Solr ingestion using sling content distribution example built for AEM 6.3. There are no dependencies to AEM so it will probably also run fine one any kind of Sling application, though the setup might differ slightly.
Sling Content Distribution (esp forward distribution) supports a lot of features that make it quite simple to integrate content managed in sling into slor:
- (local) queuing that supports guarantee of processing
- guarantee of order
- concurrent execution with priority queues
- throttleing (concatenating multiple actions of the same type into a single package)
- delete, remove actions
- various triggers (jcr events, distribution events, manual, ...?)
- quite flexible SPIs to implement
all of that perfeclty fits for the usecase to integrate sling into solr by sending adds and removes in a guaranteed order from sling to solr.
- For some requirmenets AEM's (Sling's, Oak's) fulltext search capabilities are not sufficient (OAK-6597, OAK-7109 to name only a few)
- AEM's internal indexes are always on technical, storage level not on business level
- Standalone (isolated) search solutions of much more flexibility to configure and tune to get the best results (not only for fulltext search but also other search based applications)
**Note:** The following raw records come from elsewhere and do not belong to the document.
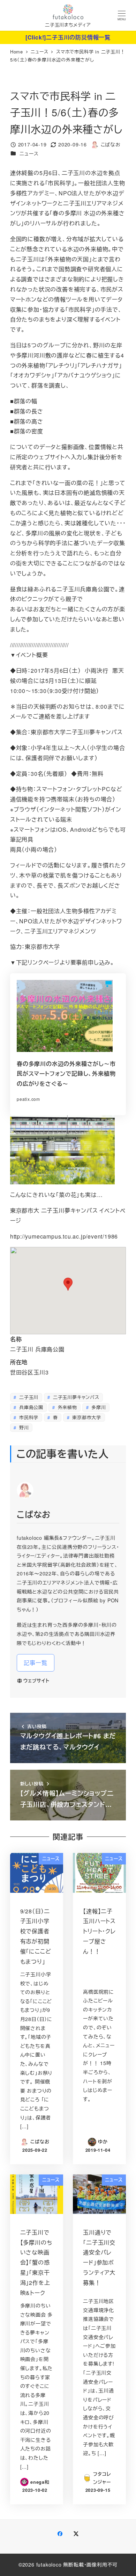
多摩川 (98, 1407)
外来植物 (66, 1407)
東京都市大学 (85, 1417)
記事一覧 (35, 1663)
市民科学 (27, 1417)
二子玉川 (27, 1397)
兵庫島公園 (30, 1407)
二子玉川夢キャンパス (75, 1397)
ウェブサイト (36, 1680)
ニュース (29, 153)
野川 (23, 1427)
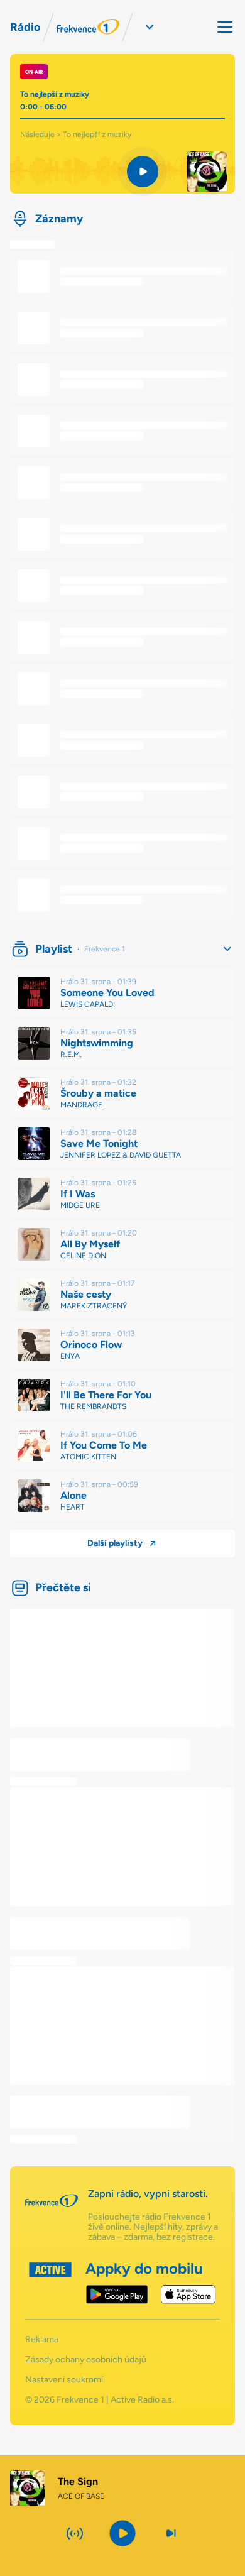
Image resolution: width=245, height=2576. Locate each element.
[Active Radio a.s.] (50, 2283)
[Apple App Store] (188, 2294)
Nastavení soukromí (64, 2380)
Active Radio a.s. (142, 2399)
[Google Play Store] (117, 2294)
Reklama (41, 2340)
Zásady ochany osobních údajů (85, 2360)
- In sling-content-distribution-solr-bundle there is a DistributionPackageSerializer implemented that writes changes (add, remove) to solr-json format according to https://lucene.apache.org/solr/guide/7_2/uploading-data-with-index-handlers.html
- The serializer in that example only writes the exported resource's name and path but that can be anything, for example defined by a service implemention and/or a Sling Model
- In sling-content-distribution-solr-bundle there is an extension of solr's UpdateRequestHandler implemented that can process the binary stream written by Sling Content Distribution (independently from the serializer)
Required changes on top of Sling Content Distribution Core 0.2.11-SNAPSHOT and Jackrabbit File Vault 3.1.43-SNAPSHOT
- https://issues.apache.org/jira/browse/JCRVLT-257
- https://issues.apache.org/jira/browse/SLING-7357
- https://issues.apache.org/jira/browse/SLING-7358
- https://issues.apache.org/jira/browse/SLING-7359
- https://issues.apache.org/jira/browse/SLING-7360
Configure solr to use the SCDUpdateRequestHandler, for example by putting the following configuration into your solrconfig.xml (make sure to load the sling-content-distribution-solr-loader as lib)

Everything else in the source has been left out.